Причины и последствия доктрины Лютера об оправдании

   Давайте на этом сделаем краткую остановку и рассмотрим, какое применение нашли как гуманизм, так и схоластика в богословском открытии Лютера. Роль гуманизма здесь очевидна. Издания творений Августина, которые открыли Лютеру доступ к мыслям великого писателя, были подготовлены гуманистами. Представляется, что Лютер пользовался изданием Амербаха, которое считается наилучшим результатом гуманистической науки первого десятилетия шестнадцатого века (т. е. до того, как началась редакционная работа Эразма в 1510-х гг.). Аналогичным образом, при толковании Псалтири Лютер смог воспользоваться своим знанием древнееврейского языка — как его знания языка, так и еврейский текст некоторых псалмов были даны ему гуманистом Реухлином. Большой интерес, часто проявляемый Лютером к сложным местам в тексте Писания, вероятно, отражает гуманистический акцент на важности литературной формы Писания как ключа к его эмпирическому значению. Борясь со своей богословской загадкой, Лютер, похоже, пользовался инструментами гуманизма.
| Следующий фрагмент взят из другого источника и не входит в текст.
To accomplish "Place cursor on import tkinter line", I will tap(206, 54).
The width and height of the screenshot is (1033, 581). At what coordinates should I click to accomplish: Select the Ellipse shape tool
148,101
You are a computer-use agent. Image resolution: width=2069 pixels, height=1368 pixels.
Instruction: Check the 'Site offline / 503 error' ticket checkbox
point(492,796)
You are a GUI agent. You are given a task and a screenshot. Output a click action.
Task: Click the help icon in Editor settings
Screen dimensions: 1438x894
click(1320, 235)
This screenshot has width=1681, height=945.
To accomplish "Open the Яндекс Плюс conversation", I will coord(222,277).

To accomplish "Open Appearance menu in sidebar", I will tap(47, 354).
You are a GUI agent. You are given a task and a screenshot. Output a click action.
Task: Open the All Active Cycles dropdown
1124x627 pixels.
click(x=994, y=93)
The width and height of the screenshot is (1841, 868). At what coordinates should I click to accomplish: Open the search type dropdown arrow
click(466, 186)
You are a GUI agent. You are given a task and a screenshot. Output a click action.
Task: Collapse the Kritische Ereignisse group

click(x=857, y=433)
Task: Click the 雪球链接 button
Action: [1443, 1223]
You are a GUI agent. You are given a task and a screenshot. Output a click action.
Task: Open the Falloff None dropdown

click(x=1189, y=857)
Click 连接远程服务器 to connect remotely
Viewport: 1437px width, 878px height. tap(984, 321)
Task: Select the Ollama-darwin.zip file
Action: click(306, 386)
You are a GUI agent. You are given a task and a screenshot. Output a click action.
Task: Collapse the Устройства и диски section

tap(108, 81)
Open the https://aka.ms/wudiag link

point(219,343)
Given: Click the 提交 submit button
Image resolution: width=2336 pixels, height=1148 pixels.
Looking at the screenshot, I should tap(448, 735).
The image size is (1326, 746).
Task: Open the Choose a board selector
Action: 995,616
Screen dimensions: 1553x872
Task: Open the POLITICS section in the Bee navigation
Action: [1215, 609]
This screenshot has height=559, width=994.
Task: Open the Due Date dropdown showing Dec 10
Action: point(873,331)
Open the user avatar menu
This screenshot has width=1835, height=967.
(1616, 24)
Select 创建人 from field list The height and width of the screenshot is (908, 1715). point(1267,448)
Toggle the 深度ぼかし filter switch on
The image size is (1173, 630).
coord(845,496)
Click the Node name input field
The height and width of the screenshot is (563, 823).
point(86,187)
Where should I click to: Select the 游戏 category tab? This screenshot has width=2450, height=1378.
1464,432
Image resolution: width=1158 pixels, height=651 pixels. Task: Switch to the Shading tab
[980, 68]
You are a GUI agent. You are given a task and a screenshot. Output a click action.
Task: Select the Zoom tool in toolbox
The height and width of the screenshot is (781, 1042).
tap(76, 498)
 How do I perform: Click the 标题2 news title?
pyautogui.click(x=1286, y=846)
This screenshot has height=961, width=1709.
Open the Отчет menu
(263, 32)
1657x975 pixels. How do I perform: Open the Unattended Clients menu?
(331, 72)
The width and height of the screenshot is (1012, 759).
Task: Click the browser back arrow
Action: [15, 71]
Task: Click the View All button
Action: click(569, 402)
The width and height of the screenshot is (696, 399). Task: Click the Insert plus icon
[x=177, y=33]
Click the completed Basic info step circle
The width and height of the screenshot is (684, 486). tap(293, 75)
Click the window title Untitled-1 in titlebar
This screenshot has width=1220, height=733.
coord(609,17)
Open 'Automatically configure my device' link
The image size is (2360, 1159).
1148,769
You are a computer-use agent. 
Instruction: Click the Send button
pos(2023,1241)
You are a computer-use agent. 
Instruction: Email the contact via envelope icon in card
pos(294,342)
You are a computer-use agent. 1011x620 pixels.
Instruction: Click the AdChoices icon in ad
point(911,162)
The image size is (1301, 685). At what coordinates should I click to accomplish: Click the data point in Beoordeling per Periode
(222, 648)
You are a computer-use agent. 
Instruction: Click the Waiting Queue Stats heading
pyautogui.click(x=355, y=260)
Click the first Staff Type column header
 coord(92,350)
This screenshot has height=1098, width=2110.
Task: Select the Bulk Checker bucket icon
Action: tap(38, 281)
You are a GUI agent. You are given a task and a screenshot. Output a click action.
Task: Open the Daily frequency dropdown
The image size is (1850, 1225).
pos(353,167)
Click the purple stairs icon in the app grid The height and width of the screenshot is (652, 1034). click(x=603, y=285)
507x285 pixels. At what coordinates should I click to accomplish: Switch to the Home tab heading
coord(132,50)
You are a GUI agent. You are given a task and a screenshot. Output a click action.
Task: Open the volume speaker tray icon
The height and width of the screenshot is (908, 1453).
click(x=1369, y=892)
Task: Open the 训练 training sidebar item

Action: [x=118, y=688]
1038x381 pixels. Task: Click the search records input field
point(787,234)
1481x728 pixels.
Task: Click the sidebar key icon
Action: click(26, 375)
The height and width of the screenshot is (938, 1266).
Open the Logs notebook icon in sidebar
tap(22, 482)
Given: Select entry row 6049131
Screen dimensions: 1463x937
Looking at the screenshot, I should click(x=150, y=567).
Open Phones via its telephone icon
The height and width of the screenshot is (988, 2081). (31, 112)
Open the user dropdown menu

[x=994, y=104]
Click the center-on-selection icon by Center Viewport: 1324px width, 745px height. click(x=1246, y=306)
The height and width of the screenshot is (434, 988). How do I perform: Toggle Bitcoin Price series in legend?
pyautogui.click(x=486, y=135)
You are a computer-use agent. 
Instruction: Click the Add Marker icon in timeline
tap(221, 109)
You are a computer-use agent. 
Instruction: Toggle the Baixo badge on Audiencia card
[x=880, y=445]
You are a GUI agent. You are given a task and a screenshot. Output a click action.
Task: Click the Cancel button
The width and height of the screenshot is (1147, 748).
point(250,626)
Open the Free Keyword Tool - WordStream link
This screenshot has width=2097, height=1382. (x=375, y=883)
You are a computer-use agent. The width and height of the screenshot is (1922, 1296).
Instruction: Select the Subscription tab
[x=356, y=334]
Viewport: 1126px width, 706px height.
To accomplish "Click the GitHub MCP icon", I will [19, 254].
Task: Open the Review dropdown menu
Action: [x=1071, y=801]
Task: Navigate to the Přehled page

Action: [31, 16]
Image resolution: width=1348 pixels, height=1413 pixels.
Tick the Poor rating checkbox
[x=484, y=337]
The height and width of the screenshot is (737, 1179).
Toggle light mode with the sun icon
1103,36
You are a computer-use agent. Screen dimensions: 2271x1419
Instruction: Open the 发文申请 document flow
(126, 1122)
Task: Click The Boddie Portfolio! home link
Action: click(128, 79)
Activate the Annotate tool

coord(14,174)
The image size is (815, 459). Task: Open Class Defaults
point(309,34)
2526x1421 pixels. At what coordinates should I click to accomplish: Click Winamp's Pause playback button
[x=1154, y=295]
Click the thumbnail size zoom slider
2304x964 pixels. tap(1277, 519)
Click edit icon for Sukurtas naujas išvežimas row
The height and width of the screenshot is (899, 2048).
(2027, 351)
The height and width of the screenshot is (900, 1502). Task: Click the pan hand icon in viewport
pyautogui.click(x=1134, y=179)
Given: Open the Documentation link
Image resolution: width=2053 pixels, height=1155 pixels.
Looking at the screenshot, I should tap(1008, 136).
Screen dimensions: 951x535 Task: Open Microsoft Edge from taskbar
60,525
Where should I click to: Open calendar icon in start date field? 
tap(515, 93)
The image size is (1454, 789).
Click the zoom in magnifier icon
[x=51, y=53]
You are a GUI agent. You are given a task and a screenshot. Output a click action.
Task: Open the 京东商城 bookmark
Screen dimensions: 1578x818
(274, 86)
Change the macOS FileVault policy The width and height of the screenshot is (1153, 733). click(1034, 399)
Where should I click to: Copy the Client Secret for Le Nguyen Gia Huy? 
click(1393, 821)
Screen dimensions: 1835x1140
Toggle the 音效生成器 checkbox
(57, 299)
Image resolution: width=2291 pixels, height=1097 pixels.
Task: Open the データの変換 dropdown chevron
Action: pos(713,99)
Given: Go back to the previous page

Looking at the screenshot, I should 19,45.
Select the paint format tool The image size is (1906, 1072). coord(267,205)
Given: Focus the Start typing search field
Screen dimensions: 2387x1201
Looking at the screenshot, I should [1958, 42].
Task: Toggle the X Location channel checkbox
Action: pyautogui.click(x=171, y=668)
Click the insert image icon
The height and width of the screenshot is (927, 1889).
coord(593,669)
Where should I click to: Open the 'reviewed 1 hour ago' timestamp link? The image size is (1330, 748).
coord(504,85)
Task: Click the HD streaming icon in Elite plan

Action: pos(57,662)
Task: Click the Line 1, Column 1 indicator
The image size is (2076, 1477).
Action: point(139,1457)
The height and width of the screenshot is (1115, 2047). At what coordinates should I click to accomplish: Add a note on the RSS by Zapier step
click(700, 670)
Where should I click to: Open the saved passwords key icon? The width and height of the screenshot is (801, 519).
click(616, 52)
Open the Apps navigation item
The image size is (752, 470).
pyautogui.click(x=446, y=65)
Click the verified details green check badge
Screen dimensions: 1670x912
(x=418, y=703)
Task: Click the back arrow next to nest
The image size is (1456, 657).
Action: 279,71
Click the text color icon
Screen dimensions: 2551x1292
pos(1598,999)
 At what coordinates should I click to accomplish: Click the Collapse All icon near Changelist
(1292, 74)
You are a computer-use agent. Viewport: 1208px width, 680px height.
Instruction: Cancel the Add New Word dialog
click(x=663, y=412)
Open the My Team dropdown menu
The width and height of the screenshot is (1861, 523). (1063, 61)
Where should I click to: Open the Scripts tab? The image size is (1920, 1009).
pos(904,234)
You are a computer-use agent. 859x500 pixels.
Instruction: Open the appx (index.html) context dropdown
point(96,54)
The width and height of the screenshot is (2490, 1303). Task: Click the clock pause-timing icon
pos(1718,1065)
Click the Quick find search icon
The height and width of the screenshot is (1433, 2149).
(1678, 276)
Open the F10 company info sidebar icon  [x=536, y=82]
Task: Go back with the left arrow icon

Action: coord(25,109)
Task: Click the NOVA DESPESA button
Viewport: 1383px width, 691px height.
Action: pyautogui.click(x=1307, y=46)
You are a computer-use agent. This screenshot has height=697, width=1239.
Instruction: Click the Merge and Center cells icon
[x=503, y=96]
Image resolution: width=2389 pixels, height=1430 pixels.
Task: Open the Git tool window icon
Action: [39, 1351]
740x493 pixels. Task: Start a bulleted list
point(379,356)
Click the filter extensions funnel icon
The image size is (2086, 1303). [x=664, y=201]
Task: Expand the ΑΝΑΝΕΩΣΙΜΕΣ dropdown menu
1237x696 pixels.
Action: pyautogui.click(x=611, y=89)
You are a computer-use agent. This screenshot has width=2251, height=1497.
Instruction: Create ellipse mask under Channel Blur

   Тем не менее, схоластика также сыграла Значительную роль в богословском достижении Лютера. Одним из ироничных моментов в развитии Лютера является то, что он пользовался схоластическим инструментом для того, чтобы вырваться из своего первоначального схоластического окружения. Этим инструментом был конкретный способ интерпретации текста, широко распространенный в средневековый период, известный как «Quadriga», или «четырехсторонний смысл Писания», который мы подробно обсудим ниже. Этот способ подхода к библейскому тексту позволял выделить четыре значения одного и того же места: дословное значение и три духовных, или недословных значения. Именно сосредоточение на одном из этих духовных значений текста («тропологическом» значении) в сочетании с дословным значением позволили ему достичь своих взглядов на «праведность Божию». При дословном рассмотрении праведность могла указывать на Божественное наказание грешников. Однако при тропологическом (недословном) рассмотрении она относилась к Божественному награждению грешников праведностью. (Интересно отметить, что никто из других реформаторов не пользовался в такой значительной степени схоластическими методами, что указывает на необычно близкую связь Лютера со средневековой схоластикой в этот период). Так была подготовлена почва для разрыва Лютера с «via modema».
   Каковы же были последствия открытия Лютера? Первоначально Лютер почувствовал необходимость разоблачить несостоятельность доктрины оправдания, связанной с «via modema». Работая исключительно в несколько ограниченном кругу богословского факультета Виттенбергского университета, Лютер начал наступление на схоластику. Например, диспут против схоластического богословия, состоявшийся в сентябре 1517 г., был, в действительности, направлен против одного схоластического богословаГавриила Биля, представлявшего «Via moderna». [10]После прочтения в начале 1517 г. творений Августина декан факультета Андреас Боденстайн фон Карлстадт стал разделять взгляды Лютера: из самого яростного сторонника схоластики в Виттенберге он превратился в одного из самых суровых ее критиков. В марте 1518 г. Карлстадт и Лютер провели реформу богословского факультета, убрав из программы практически все, что было связано со схоластикой. Отныне студенты богословия в Виттенберге изучали не схоластику, а Августина и Библию.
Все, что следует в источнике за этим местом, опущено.